Hi @LittleLampChen , Another way is to multiply 0 to the loss you don't want.
This is not the best solution but temporarily it works well now. So, first, you need to calculate all the losses(I assume you run some multitasks training.). Then multiply 0 to the losses you don't need for this iteration.

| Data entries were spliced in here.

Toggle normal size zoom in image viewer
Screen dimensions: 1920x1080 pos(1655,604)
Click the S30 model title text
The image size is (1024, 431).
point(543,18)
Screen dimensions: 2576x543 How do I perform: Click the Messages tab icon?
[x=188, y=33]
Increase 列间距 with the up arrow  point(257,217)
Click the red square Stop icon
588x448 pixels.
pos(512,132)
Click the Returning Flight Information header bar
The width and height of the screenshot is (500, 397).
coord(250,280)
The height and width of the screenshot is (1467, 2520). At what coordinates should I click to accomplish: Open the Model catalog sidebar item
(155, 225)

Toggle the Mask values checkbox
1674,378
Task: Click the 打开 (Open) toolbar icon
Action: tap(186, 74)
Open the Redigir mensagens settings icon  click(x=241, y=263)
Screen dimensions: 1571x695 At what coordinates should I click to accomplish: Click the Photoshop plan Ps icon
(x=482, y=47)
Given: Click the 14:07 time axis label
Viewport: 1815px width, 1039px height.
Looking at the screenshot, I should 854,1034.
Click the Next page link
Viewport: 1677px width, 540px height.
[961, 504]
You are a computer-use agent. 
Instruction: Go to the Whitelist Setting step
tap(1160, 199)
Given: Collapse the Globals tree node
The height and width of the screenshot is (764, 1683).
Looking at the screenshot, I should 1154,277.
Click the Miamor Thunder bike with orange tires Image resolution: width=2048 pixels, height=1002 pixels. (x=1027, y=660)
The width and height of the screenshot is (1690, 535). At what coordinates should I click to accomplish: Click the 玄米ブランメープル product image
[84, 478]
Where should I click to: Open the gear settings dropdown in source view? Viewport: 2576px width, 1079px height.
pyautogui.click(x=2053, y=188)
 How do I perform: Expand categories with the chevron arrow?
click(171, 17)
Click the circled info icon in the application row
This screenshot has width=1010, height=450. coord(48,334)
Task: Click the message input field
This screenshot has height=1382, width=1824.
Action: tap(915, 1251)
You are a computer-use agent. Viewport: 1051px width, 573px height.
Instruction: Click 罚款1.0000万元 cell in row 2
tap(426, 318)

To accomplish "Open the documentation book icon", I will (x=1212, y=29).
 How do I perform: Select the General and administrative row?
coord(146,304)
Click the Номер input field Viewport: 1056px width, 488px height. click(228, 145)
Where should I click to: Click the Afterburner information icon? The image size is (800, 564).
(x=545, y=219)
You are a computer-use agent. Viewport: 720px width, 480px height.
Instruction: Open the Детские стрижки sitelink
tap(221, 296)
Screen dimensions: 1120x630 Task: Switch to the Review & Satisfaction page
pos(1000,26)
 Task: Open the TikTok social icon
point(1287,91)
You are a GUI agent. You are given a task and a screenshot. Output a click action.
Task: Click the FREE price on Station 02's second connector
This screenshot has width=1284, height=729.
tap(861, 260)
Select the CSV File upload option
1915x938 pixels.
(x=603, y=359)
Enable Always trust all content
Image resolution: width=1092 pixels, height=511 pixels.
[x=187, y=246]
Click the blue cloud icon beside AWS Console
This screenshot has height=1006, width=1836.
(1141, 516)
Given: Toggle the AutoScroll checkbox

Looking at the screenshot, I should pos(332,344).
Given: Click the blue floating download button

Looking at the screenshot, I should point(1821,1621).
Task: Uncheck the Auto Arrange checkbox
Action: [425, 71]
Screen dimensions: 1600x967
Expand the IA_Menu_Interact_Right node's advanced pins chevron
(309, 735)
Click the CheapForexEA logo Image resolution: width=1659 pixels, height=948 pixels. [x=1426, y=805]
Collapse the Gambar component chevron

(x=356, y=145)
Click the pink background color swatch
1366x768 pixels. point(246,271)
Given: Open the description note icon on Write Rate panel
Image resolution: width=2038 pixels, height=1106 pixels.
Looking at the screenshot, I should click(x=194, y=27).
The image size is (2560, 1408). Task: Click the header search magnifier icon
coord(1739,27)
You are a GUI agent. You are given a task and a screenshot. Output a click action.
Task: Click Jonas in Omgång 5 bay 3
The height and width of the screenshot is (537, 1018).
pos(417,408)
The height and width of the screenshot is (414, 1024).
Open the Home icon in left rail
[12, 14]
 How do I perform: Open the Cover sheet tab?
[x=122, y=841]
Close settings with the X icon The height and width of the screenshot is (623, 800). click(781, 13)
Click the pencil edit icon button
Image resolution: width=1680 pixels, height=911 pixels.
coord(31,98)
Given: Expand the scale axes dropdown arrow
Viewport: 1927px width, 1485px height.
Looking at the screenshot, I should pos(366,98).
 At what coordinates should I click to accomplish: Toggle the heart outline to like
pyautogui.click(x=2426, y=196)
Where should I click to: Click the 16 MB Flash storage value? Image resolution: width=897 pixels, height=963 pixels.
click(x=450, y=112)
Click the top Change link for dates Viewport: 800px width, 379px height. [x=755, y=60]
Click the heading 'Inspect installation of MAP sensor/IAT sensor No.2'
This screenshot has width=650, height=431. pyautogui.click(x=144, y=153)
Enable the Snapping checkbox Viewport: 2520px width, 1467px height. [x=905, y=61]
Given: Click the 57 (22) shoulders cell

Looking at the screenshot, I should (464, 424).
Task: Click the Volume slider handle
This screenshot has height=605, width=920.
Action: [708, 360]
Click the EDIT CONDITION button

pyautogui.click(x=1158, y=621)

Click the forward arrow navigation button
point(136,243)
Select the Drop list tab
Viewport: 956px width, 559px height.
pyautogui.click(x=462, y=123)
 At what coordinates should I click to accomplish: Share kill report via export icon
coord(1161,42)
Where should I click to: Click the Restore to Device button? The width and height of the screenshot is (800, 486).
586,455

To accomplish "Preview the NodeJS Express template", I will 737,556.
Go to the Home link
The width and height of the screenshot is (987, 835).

densechen commented 5 years ago

@chengyangfu This may be a better way.

linhuaiyuan commented 5 years ago

@fmassa I also meet same problem,can you help me,thank you. Traceback (most recent call last): File "tools/train_net.py", line 174, in main() File "tools/train_net.py", line 167, in main model = train(cfg, args.local_rank, args.distributed) File "tools/train_net.py", line 60, in train start_iter=arguments["iteration"], File "C:\Users\Caesar\anaconda\envs\pytorch\lib\site-packages\maskrcnn_benchmark-0.1-py3.6-win-amd64.egg\maskrcnn_benchmark\data\build.py", line 154, in make_data_loader datasets = build_dataset(dataset_list, transforms, DatasetCatalog, is_train) File "C:\Users\Caesar\anaconda\envs\pytorch\lib\site-packages\maskrcnn_benchmark-0.1-py3.6-win-amd64.egg\maskrcnn_benchmark\data\build.py", line 44, in build_dataset dataset = factory(**args) File "C:\Users\Caesar\anaconda\envs\pytorch\lib\site-packages\maskrcnn_benchmark-0.1-py3.6-win-amd64.egg\maskrcnn_benchmark\data\dataset \coco.py", line 43, in init super(COCODataset, self).init(root, ann_file) File "C:\Users\Caesar\anaconda\envs\pytorch\lib\site-packages\torchvision\datasets\coco.py", line 97, in init self.coco = COC(annFile) File "C:\Users\Caesar\anaconda\envs\pytorch\lib\site-packages\pycocotools\coco.py", line 85, in init dataset = json.load(open(annotation_file, 'r')) FileNotFoundError: [Errno 2] No such file or directory: 'datasets\coco/annotations/instances_train2017.json'

chenjoya commented 5 years ago

Hi @LittleLampChen , Another way is to multiply 0 to the loss you don't want. This is not the best solution but temporarily it works well now. So, first, you need to calculate all the losses(I assume you run some multitasks training.). Then multiply 0 to the losses you don't need for this iteration.

Yeah. Also, we can return the loss zero. e.g. return loss.zero_()

samson-wang commented 5 years ago

@fmassa I've implemented a multi-gpu training code by only torch.distributed.all_reduce function in my project. In some cases, when some tensor.requires_grad is True, the tensor.grad is None. The all reduce should not applied on such tensors.

I think it leads to the error above.

TypeError: _queue_reduction(): incompatible function arguments. The following argument types are supported:
    1. (process_group: torch.distributed.ProcessGroup, grads_batch: List[List[at::Tensor]], devices: List[int]) -> Tuple[torch.distributed.Work, at::Tensor]

The List[List[at:Tensor]] requirement breaks because of the grad None involved. So should the torch/nn/parallel/distributed.py package handle the grad None case?